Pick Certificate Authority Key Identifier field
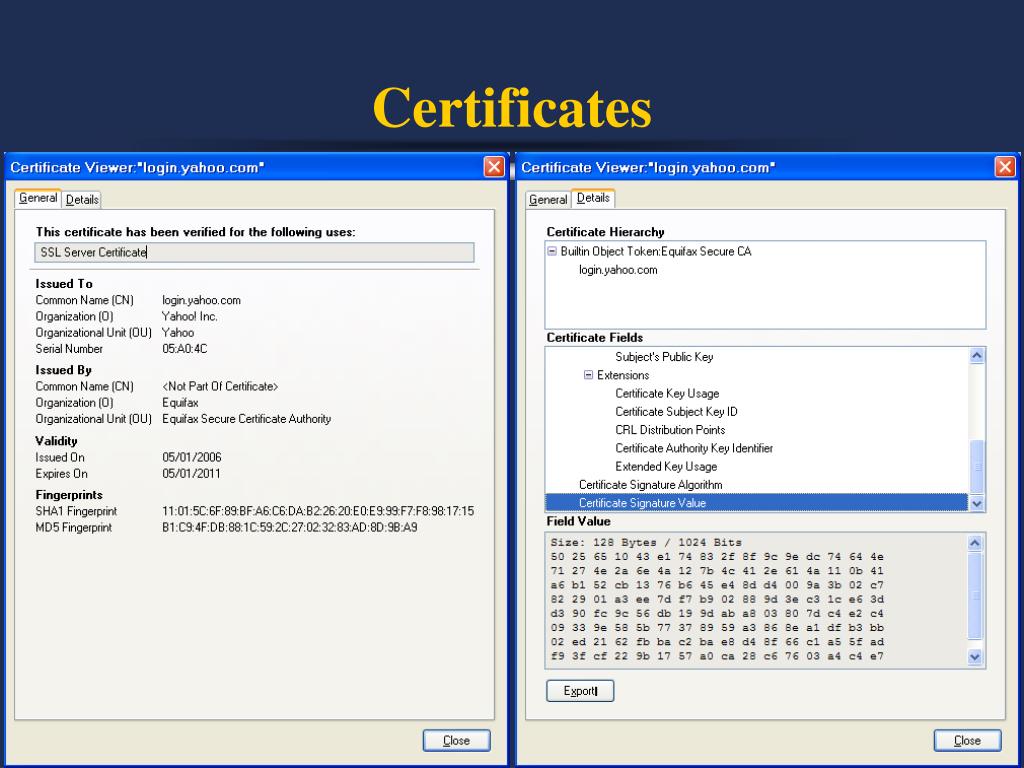The width and height of the screenshot is (1024, 768). pos(693,448)
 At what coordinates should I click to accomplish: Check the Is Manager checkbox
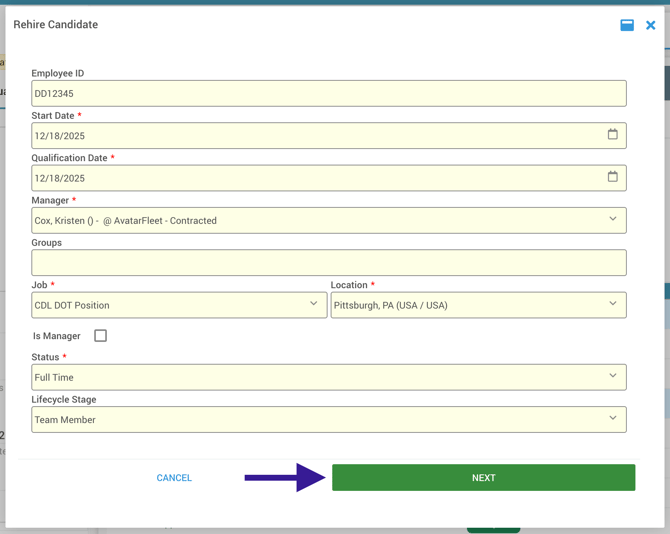100,336
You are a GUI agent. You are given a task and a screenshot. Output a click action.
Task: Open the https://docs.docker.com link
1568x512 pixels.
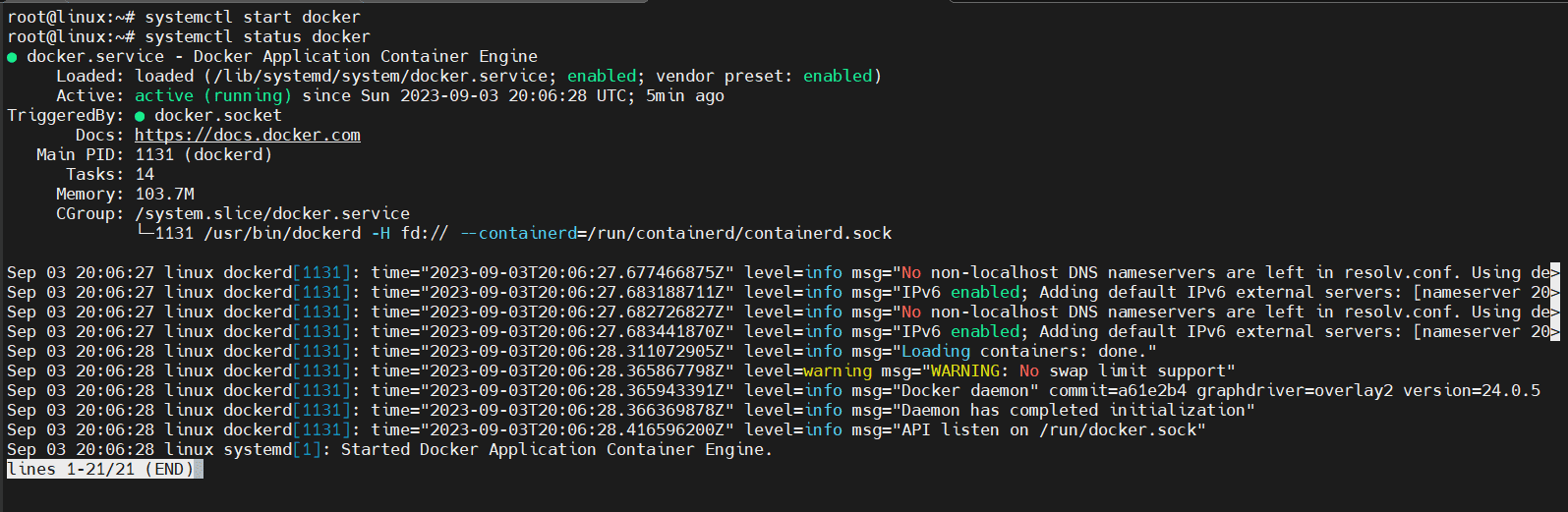[x=248, y=135]
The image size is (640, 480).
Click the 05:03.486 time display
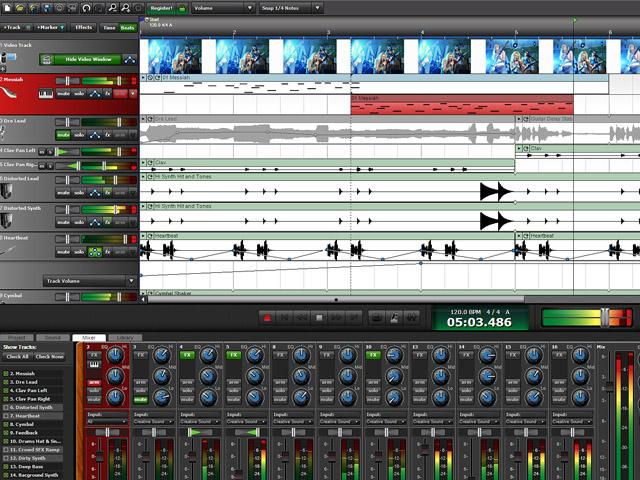point(478,322)
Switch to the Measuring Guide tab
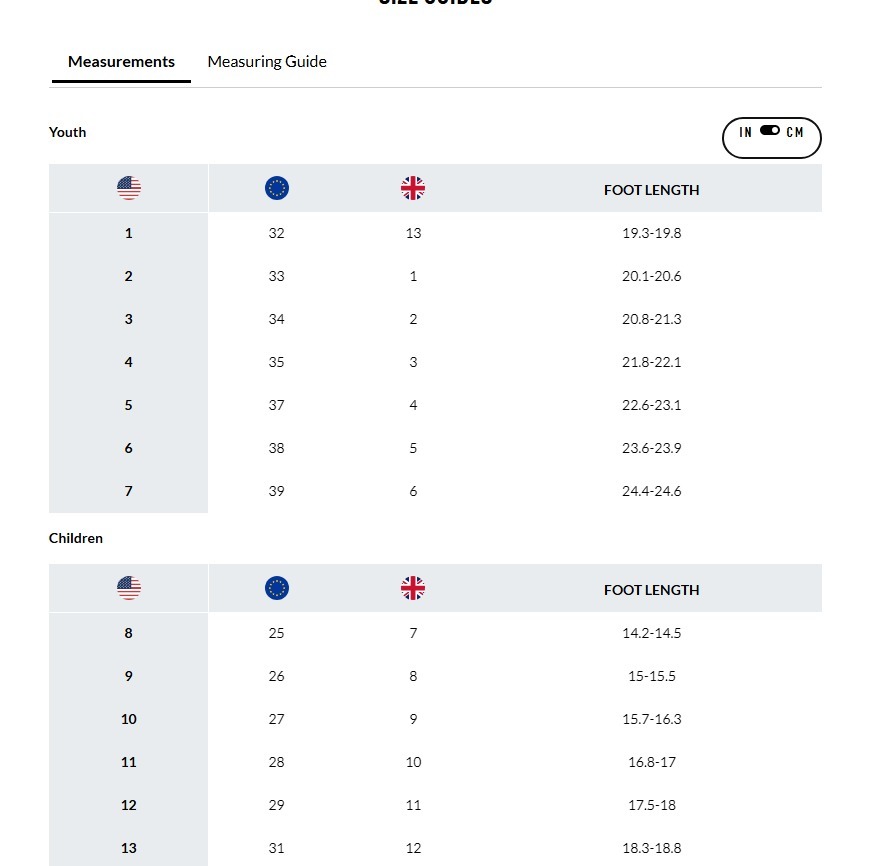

+--

PROBLEM DESCRIPTION: The copy must reproduce every entry exactly while excluding all pictures.

RESULT OF THE TASK:
Pick Certificate Authority Key Identifier field
The width and height of the screenshot is (1024, 768). pos(693,448)
 At what coordinates should I click to accomplish: Check the Is Manager checkbox
100,336
You are a GUI agent. You are given a task and a screenshot. Output a click action.
Task: Open the https://docs.docker.com link
1568x512 pixels.
[x=248, y=135]
The image size is (640, 480).
Click the 05:03.486 time display
point(478,322)
Switch to the Measuring Guide tab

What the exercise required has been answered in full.